__提示本文__.
>>

アドバンストパークは超音波とカメラで全周囲を監視し、すべての操作を車が支援
パーキングサポートブレーキは加速抑制とブレーキ制御で衝突回避を支援

 モビリティカンパニーへの変革を進めるトヨタ自動車が、安全技術の進化を加速させている。衝突安全ボディー「GOA(ゴア)」の発表から30年、予防安全パッケージ「トヨタセーフティセンス」(TSS)の実用化から10年が経過するなど、パッシブ(受動)、アクティブ(予防)の両面から着実に安全性を高めてきた。さらに、人工知能(AI)の活用とインフラとの協調を含めた「人・車・インフラ」の三位一体で構成する次世代安全技術を確立することで、交通事故死傷者ゼロの実現に寄与していく考えだ。

 車の安全対策には、衝撃吸収ボディーやエアバッグ、ポップアップフードなど衝突時に乗員や歩行者の安全を確保するパッシブセーフティーと、ABS(アンチロックブレーキシステム)やVSC(横滑り防止装置)など衝突を未然に防止するアクティブセーフティーという2つの考え方がある。

 GOAはパッシブセーフティー、TSSはアクティブセーフティーの代表例だが、トヨタではさまざまなシステムを個別の安全装備としてだけではなく、各システムを連携させることで高い安全性を追求する「統合安全コンセプト」を技術開発の根幹に据えている。現在、受動・予防安全ともに多くの装備や機能を実用化しており、駐車から通常走行、事故直前、衝突時、事故直後の救助まで、それぞれの段階において最適なドライバー支援を行う。

<<

__課題 1__.
トヨタの安全技術に関する本文の内容と、次の(a)〜(c)が合っているかどうかを判断しなさい。それぞれ「はい」か「いいえ」で答え、判断の根拠となる本文の語句を正確に引用すること。
(a) 衝突安全ボディー「GOA」が発表されてから30年が経過している。
(b) ABSはパッシブセーフティーの例として挙げられている。
(c) トヨタは各システムを個別の安全装備としてのみ開発している。
__課題 2__. トヨタの安全技術に関する本文のうち、「アドバンストパークは超音波とカメラで全周囲を監視し、すべての操作を車が支援」から「最適なドライバー支援を行う。」までの部分を一字一句変えずに書き写しなさい。
__課題 3__. トヨタの安全技術に関する本文を、最後の文に続けて書き進めなさい。
データはここでは使いません。

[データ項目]
>>

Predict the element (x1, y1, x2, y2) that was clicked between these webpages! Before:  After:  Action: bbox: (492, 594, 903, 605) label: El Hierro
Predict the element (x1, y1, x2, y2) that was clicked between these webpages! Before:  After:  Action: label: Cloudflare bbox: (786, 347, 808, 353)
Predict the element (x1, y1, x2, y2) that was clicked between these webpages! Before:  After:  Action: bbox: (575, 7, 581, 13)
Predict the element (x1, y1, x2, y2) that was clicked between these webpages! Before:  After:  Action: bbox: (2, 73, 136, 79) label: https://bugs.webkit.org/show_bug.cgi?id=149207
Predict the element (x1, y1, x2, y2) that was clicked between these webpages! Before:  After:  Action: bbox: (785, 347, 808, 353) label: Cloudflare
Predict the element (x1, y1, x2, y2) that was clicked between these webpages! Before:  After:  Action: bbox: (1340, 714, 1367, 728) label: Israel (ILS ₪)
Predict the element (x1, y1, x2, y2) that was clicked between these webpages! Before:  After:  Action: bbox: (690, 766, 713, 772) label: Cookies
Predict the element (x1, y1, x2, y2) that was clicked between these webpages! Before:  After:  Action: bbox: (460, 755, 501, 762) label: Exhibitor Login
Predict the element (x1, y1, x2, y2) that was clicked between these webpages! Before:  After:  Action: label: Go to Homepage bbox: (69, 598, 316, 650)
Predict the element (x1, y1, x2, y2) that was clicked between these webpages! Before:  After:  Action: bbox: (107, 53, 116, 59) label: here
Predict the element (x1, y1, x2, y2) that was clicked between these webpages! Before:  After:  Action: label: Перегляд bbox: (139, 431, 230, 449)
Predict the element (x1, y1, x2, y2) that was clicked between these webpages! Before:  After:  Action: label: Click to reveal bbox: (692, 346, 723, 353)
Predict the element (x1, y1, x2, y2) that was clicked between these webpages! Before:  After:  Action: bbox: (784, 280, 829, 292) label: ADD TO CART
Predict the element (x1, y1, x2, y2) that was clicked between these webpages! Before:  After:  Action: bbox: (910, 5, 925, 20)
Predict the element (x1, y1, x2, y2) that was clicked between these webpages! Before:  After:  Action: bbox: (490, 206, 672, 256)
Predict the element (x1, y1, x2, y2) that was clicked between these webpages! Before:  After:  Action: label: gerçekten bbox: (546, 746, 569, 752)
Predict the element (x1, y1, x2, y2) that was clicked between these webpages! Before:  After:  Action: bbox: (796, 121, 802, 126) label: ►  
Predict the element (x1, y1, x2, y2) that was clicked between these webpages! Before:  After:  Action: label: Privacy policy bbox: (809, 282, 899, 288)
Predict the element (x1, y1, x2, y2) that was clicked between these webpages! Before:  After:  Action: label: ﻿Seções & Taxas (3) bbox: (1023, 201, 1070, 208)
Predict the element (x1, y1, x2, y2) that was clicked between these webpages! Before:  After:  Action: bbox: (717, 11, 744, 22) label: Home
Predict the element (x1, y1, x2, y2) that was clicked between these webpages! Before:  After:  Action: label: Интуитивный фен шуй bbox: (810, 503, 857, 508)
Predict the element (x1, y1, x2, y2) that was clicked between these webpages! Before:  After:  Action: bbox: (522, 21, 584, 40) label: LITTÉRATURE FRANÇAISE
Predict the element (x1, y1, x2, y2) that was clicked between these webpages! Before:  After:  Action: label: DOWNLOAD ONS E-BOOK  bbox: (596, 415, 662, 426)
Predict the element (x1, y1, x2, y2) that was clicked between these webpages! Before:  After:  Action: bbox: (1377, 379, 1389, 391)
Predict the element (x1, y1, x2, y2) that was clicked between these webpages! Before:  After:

<<

__記述解答 1__.
(a) はい。「衝突安全ボディー「GOA(ゴア)」の発表から30年」
(b) いいえ。「ABS(アンチロックブレーキシステム)やVSC(横滑り防止装置)など衝突を未然に防止するアクティブセーフティー」
(c) いいえ。「各システムを連携させることで高い安全性を追求する「統合安全コンセプト」を技術開発の根幹に据えている」

__記述解答 2__.
アドバンストパークは超音波とカメラで全周囲を監視し、すべての操作を車が支援
パーキングサポートブレーキは加速抑制とブレーキ制御で衝突回避を支援

 モビリティカンパニーへの変革を進めるトヨタ自動車が、安全技術の進化を加速させている。衝突安全ボディー「GOA(ゴア)」の発表から30年、予防安全パッケージ「トヨタセーフティセンス」(TSS)の実用化から10年が経過するなど、パッシブ(受動)、アクティブ(予防)の両面から着実に安全性を高めてきた。さらに、人工知能(AI)の活用とインフラとの協調を含めた「人・車・インフラ」の三位一体で構成する次世代安全技術を確立することで、交通事故死傷者ゼロの実現に寄与していく考えだ。

 車の安全対策には、衝撃吸収ボディーやエアバッグ、ポップアップフードなど衝突時に乗員や歩行者の安全を確保するパッシブセーフティーと、ABS(アンチロックブレーキシステム)やVSC(横滑り防止装置)など衝突を未然に防止するアクティブセーフティーという2つの考え方がある。

 GOAはパッシブセーフティー、TSSはアクティブセーフティーの代表例だが、トヨタではさまざまなシステムを個別の安全装備としてだけではなく、各システムを連携させることで高い安全性を追求する「統合安全コンセプト」を技術開発の根幹に据えている。現在、受動・予防安全ともに多くの装備や機能を実用化しており、駐車から通常走行、事故直前、衝突時、事故直後の救助まで、それぞれの段階において最適なドライバー支援を行う。

__記述解答 3__.
 トヨタは「安全は普及してこそ」との考えで進化させてきた。衝突安全技術では1995年の開発から30年を迎えたGOAに加えて、乗員の胸腹部障害を軽減させる技術としてシートベルトのプリテンショナーやフォースリミッター、頭部障害に対してはカーテンシールドエアバッグを開発するなど、新しい乗員保護装置の標準装備化を進めている。

 また、事故直後の乗員を守る手段として救命率の向上にも取り組んでいる。2018年6月には救急自動通報システム「Dコール ネット」の全国運用を消防や病院などの協力を得て本格的にスタート。治療開始までの時間を約20分に短縮した。

 歩行者保護の観点では、これまでダミー人形で行っていた障害度合いの把握をバーチャル人体モデル「サムス」で行う技術を開発。これにより年齢や性別、体格の違いから、骨や筋肉、臓器への障害度合いも正しく評価できるようになった。サムスについては20年にその技術を無償で公開。メーカーや産業の垣根を越えて安全技術を普及させる環境づくりにも力を入れている。

 予防安全技術については、人が運転をするために行う「認知」「判断」「操作」を支援する技術開発を行っている。急ブレーキ時に安全に停止できるABSや、カーブなどで不安定になった車両を制御するVSC、衝突の危険性を認知して回避または被害軽減を支援する「プリクラッシュセーフティ」(PCS)など、これまでさまざまな技術を開発してきた。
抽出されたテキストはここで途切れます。